Okay, you're back. Some informal comments now that you know the problem and the math

1) I saw the problem in a pamplet at the 12th Gathering for Gardner. Yada Yada Yada I have 8 co-authors and 200 pages, and a paper in FUN with algorihtms You never know when a problem will strike you and be worth working on!
(The 8 coauthors are Guangiqi Cui, John Dickerson, Naveen Dursula, William Gasarch, Erik Metz,
Jacob Prinze, Naveen Raman, Daniel Smolyak, Sung Hyun Yoo. The 200 pages are here. The FUN with algorithms paper, only 20 pages, is here)

2) Many of the co-authors are HS students. The problem needs very little advanced mathematics (though Ken thinks it might connect to some advanced math later). This is a PRO (HS students can work on it, people can understand it) and a CON (maybe harder math would get us more unified results)

3) The way the research had gone is a microcosm for math and science progress:

We proved f(m,s) = (m/s)f(s,m)  (already known in 2009) by Erich Friedman in that math email list)

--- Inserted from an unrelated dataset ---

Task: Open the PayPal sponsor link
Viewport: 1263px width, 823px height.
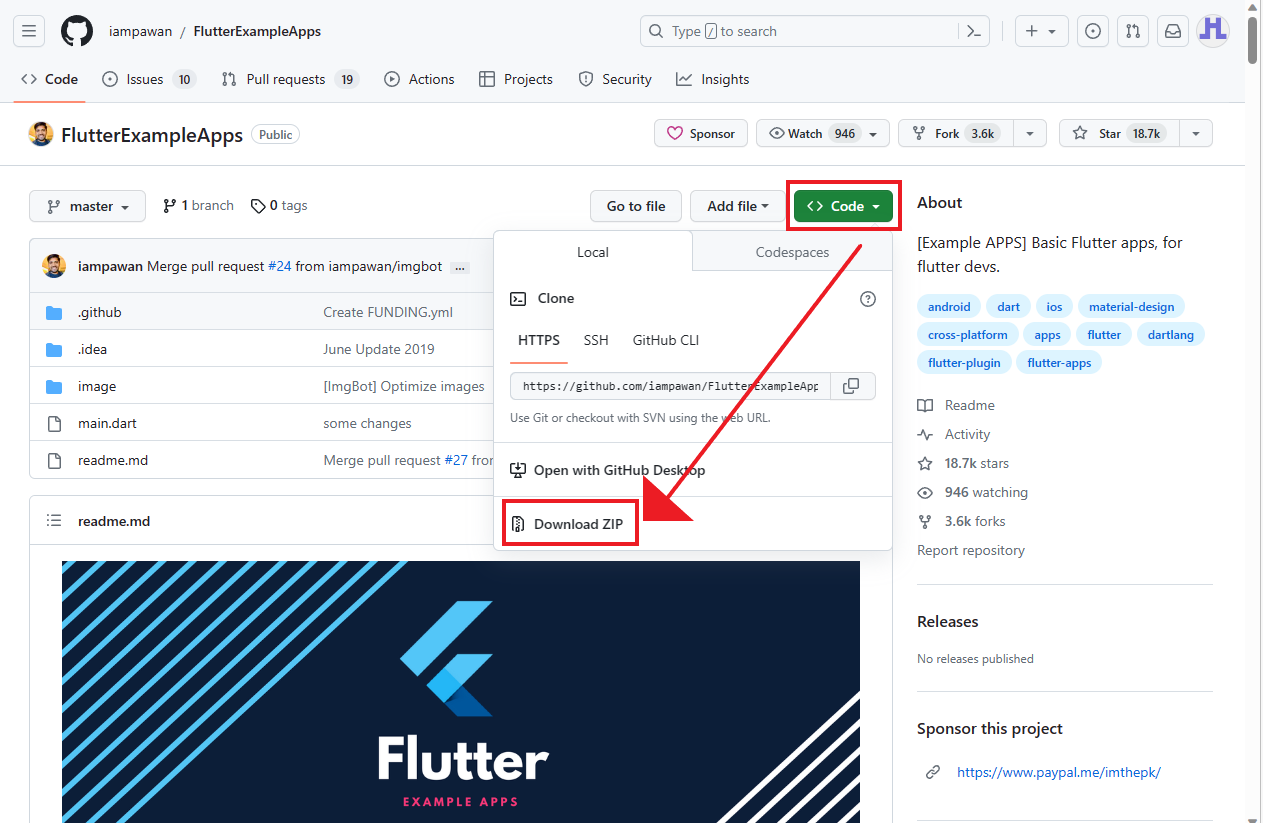Action: [1059, 771]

Hence we need only look at m>s.

First theorem: we got a simple function FC such that

f(m,s)  ≤ FC(m,s)

for MANY m,s we got f(m,s) = FC(m,s).

GREAT! - conjecture f(m,s) = FC(m,s)

We found some exceptions, and a way to get better upper bounds called INT.

GREAT! - conjecture f(m,s) = MIN(FC(m,s),INT(m,s))

We found some exceptions, and a way to get better upper bounds called ... We now have

conjecture

f(m,s) = MIN(FC(m,s), INT(m,s), ERIK(m,s), JACOB(m,s), ERIKPLUS(m,s), BILL(m,s))

and it looks like we still have a few exceptions.

This is how science and math works- you make conjectures which are false but the refutations lead
to better and better results.

Also, we have over time mechanized the theorems, a project called:

Making Erik Obsolete

since Erik is very clever at these problems, but we would like to not have to rely on that.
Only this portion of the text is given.